Tokyo shares are likely to rebound next week on the back of a weakening yen and expectations of easing by the Bank of Japan, dealers said Friday, despite this week seeing the end of a 12-week rally.

The benchmark Nikkei 225 index lost 0.34 percent, or 38.18 points, to end the week at 11,153.16, while the broader Topix index of all first-section shares gained 1.59 percent, or 14.7 points, at 957.35.

The Nikkei soared to a four-and-a-half-year high on Wednesday, following a sharp rally on Wall Street that saw the blue-chip Dow Jones Industrial Average close in on a new all-time high.

Tokyo's rise also followed Bank of Japan (BoJ) Governor Masaaki Shirakawa's announcement late Tuesday that he would step down about three weeks before his five-year term ends next month, sending the yen into freefall.

However, concerns about political instability in Spain and Italy put the eurozone's long-running debt crisis back on the radar, while profit-taking ahead of a long weekend in Japan also dragged the market lower.

"Considering the approaching three-day holiday and the size of this week's earlier advance, today's aggressive profit-taking is not unusual," Fumiyuki Nakanishi, head of investment and research at SMBC Friend Securities, told Dow Jones Newswires. Tokyo is closed Monday for a public holiday.
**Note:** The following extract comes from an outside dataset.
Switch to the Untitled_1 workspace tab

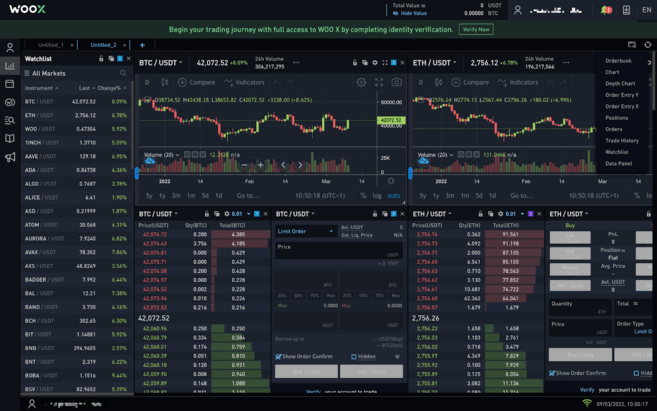[51, 45]
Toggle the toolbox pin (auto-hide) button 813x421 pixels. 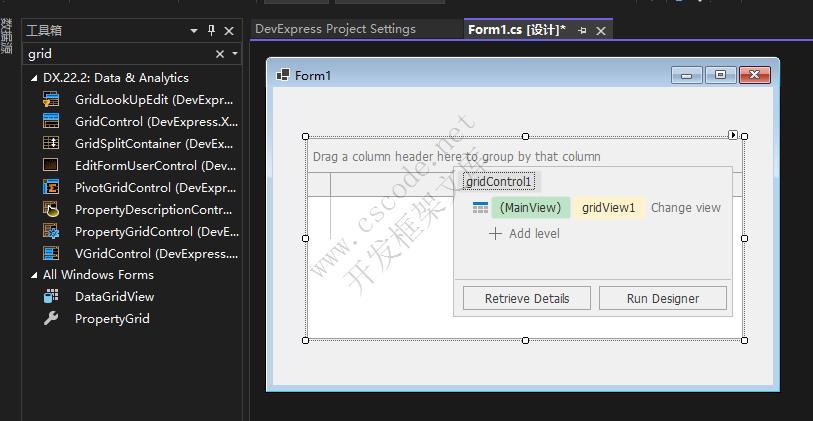(x=212, y=32)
"The index looks likely to find strong support in the low 11,000 area, but in the end this depends on currencies, as a weaker yen trumps all other factors," he added.

Next week, investors will be watching US President Barack Obama's State of the Union address with "various announcements including issues linked to the fiscal problem, immigration policy reforms and boosting gun control are expected," Nomura Securities said.

Investors would be closely watching the BoJ's two-day policy board meeting starting on Wednesday and Japanese gross domestic product data for the quarter to December later in the week.